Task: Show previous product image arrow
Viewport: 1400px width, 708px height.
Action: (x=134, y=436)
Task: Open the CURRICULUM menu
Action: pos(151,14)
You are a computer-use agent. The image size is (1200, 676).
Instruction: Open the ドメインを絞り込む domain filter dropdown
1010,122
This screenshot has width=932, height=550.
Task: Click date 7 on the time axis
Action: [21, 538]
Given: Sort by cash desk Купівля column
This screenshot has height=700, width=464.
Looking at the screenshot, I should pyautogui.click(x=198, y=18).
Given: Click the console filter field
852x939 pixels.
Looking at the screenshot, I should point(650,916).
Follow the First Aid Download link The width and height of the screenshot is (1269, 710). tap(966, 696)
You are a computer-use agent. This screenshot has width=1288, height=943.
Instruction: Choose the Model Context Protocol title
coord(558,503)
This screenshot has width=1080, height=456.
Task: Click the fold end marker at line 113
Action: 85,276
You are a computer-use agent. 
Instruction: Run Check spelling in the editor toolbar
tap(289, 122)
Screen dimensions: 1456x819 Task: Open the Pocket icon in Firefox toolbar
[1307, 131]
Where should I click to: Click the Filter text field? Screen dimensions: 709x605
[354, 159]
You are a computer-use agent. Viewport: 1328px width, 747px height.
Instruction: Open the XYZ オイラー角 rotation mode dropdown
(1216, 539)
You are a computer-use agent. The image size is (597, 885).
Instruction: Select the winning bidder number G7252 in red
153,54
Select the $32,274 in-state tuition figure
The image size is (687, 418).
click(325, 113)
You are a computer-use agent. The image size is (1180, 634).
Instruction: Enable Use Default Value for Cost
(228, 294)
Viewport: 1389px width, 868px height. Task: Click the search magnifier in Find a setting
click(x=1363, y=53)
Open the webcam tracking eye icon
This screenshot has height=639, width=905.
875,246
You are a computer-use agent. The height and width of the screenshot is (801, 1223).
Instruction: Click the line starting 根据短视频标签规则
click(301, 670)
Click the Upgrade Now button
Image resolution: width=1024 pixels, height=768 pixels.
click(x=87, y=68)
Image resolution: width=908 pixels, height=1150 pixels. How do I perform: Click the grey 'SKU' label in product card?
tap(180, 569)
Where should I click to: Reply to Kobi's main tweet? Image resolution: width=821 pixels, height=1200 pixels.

● What to do: Copy every line from the data that includes the string "Given".

● Solution:
Given: Sort by cash desk Купівля column
Given: Click the console filter field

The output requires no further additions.